## start
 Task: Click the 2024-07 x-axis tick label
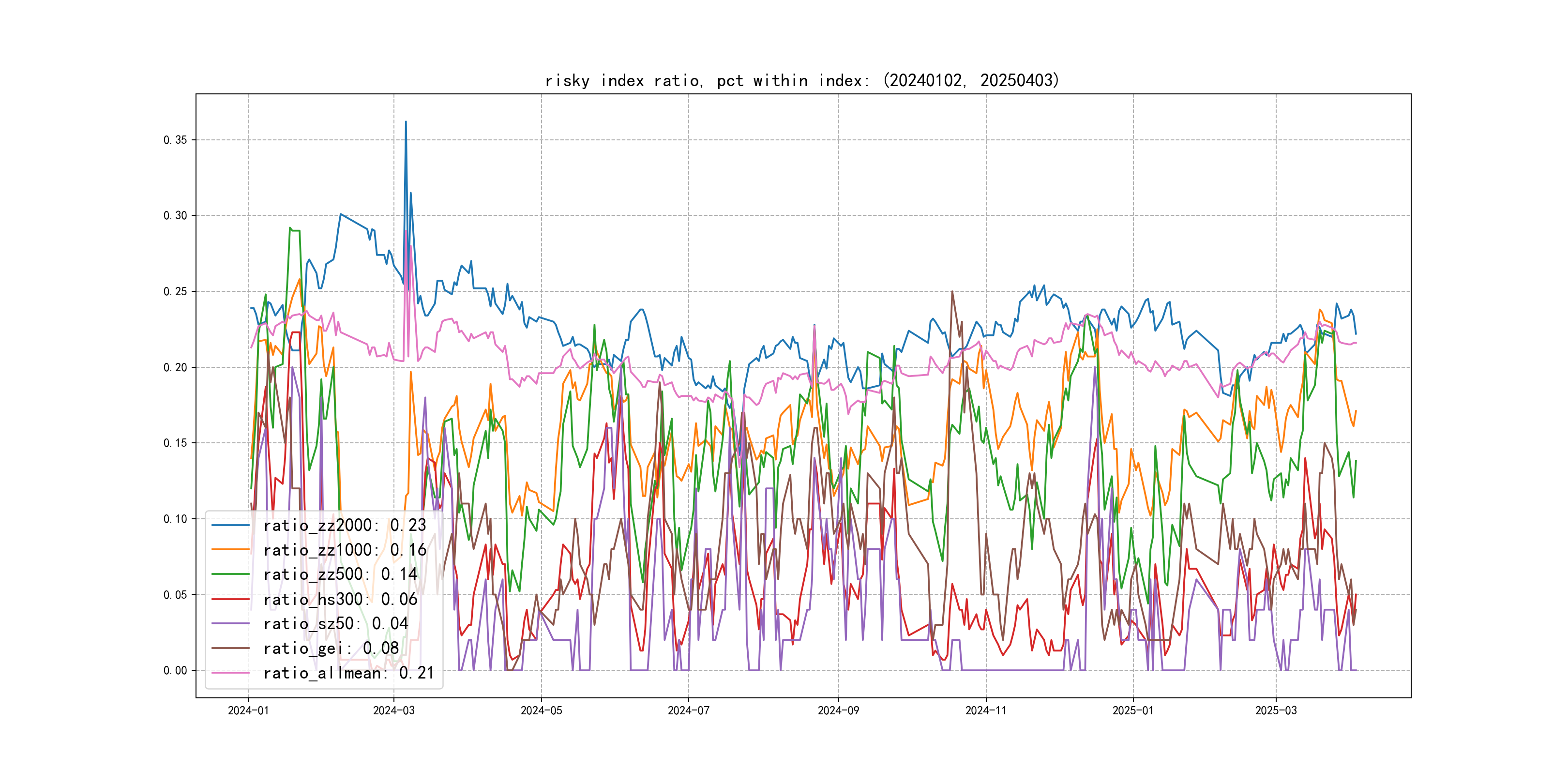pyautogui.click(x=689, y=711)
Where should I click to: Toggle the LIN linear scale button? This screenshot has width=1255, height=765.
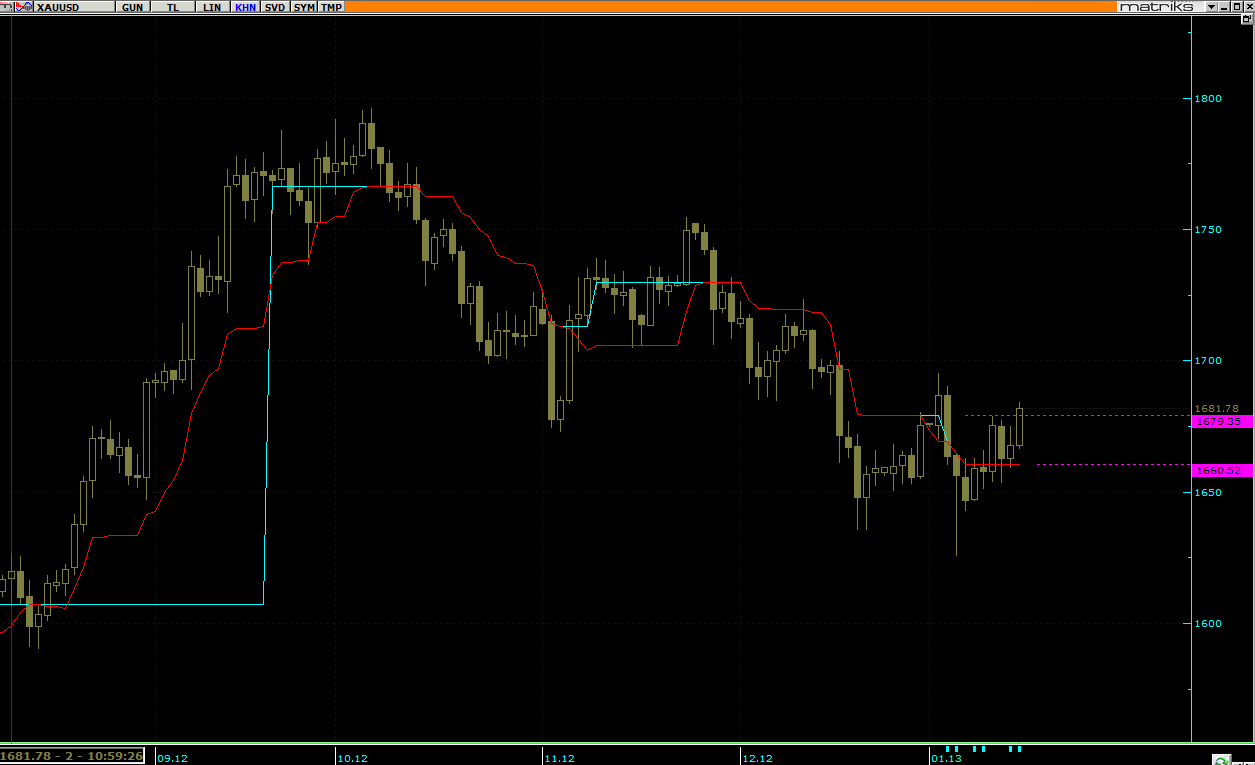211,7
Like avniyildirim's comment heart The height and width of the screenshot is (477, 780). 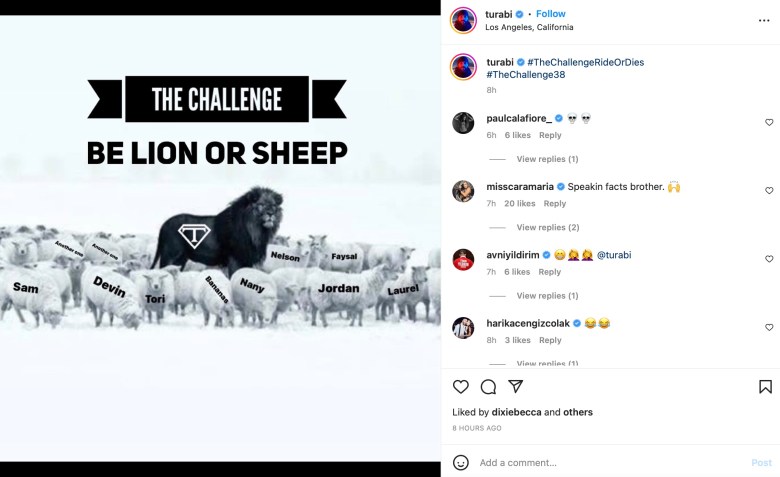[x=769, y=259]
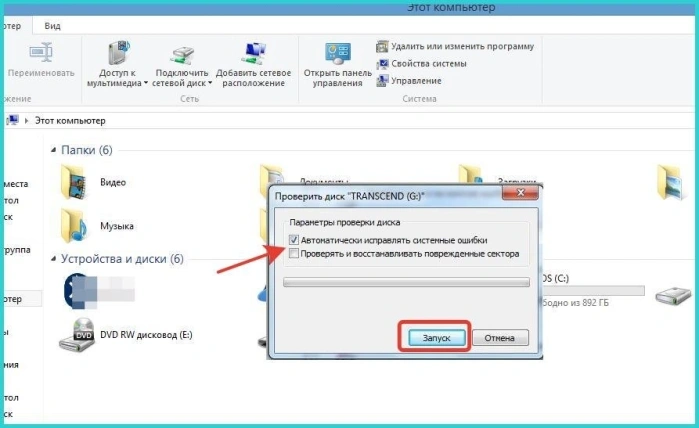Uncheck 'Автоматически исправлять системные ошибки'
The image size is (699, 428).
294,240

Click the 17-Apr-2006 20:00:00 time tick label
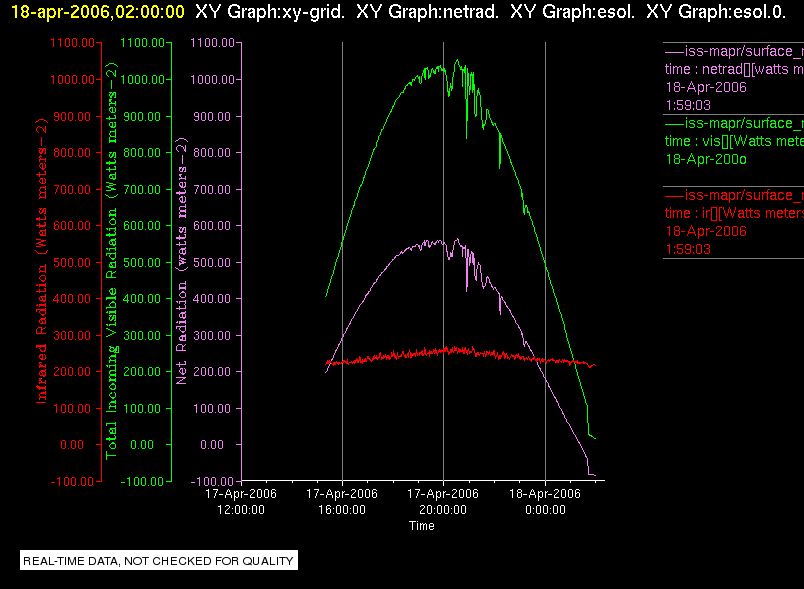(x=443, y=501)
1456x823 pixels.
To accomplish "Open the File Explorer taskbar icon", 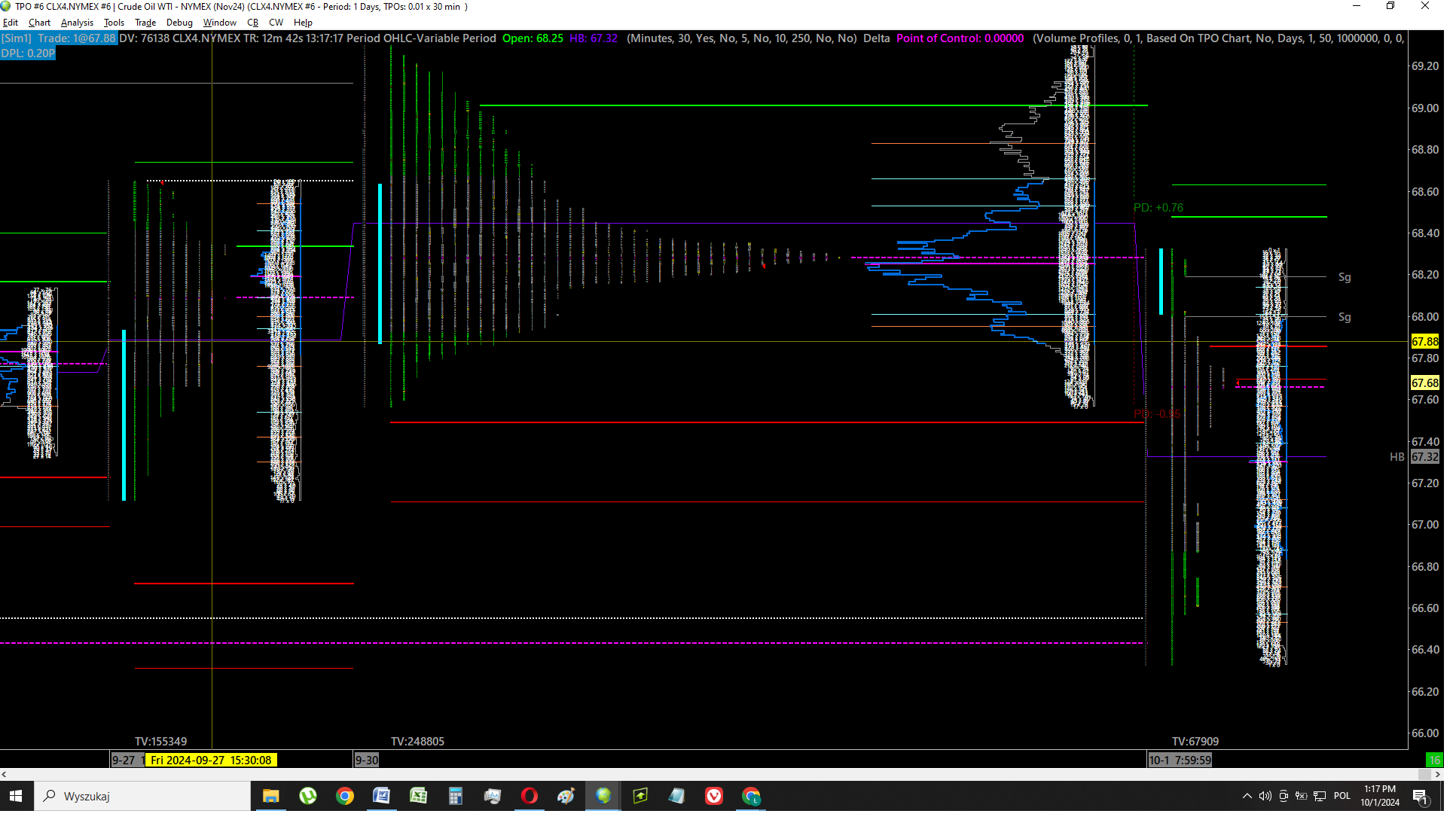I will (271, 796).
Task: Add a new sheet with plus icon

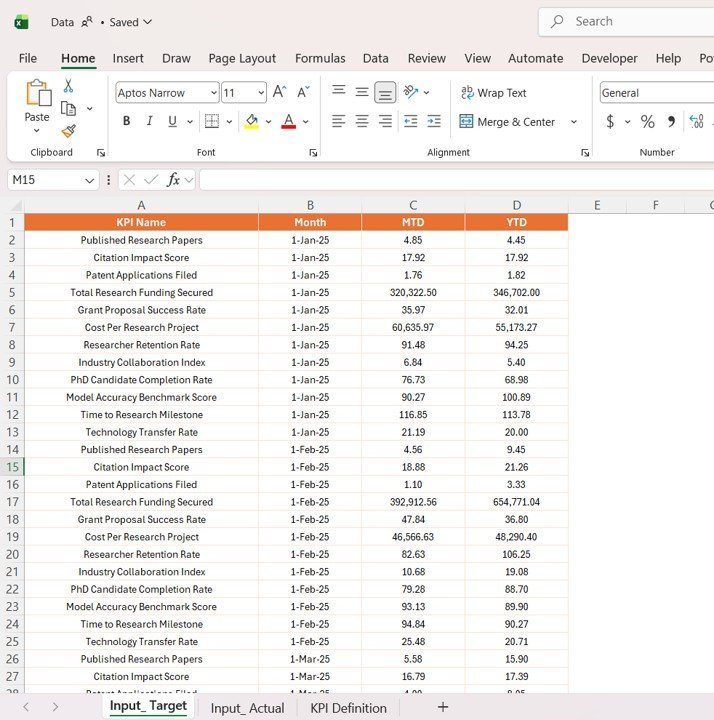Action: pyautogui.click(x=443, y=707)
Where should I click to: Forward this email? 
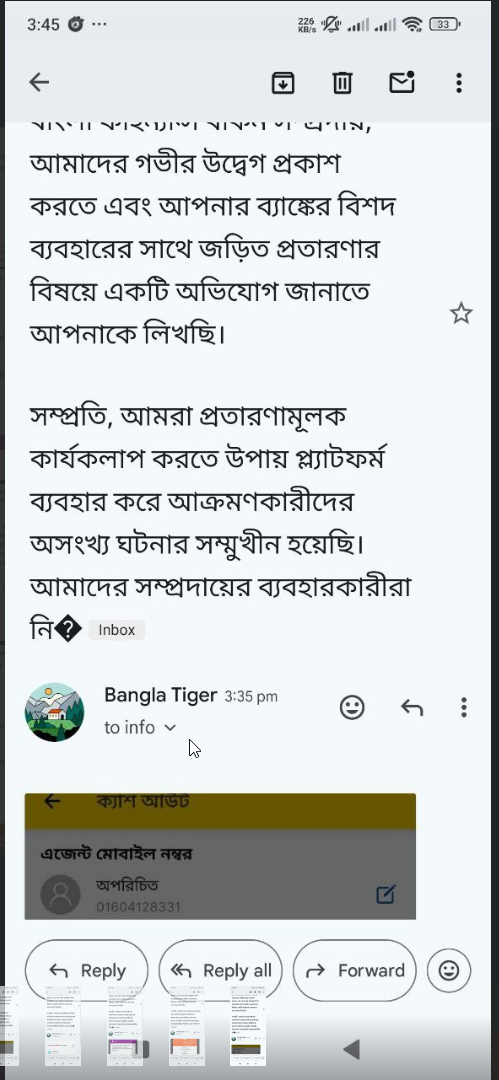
## end
(Direction) Copy out, in full, every line of the records above that contains the word "tick".

(Solved problem)
 Task: Click the 2024-07 x-axis tick label
Click the 17-Apr-2006 20:00:00 time tick label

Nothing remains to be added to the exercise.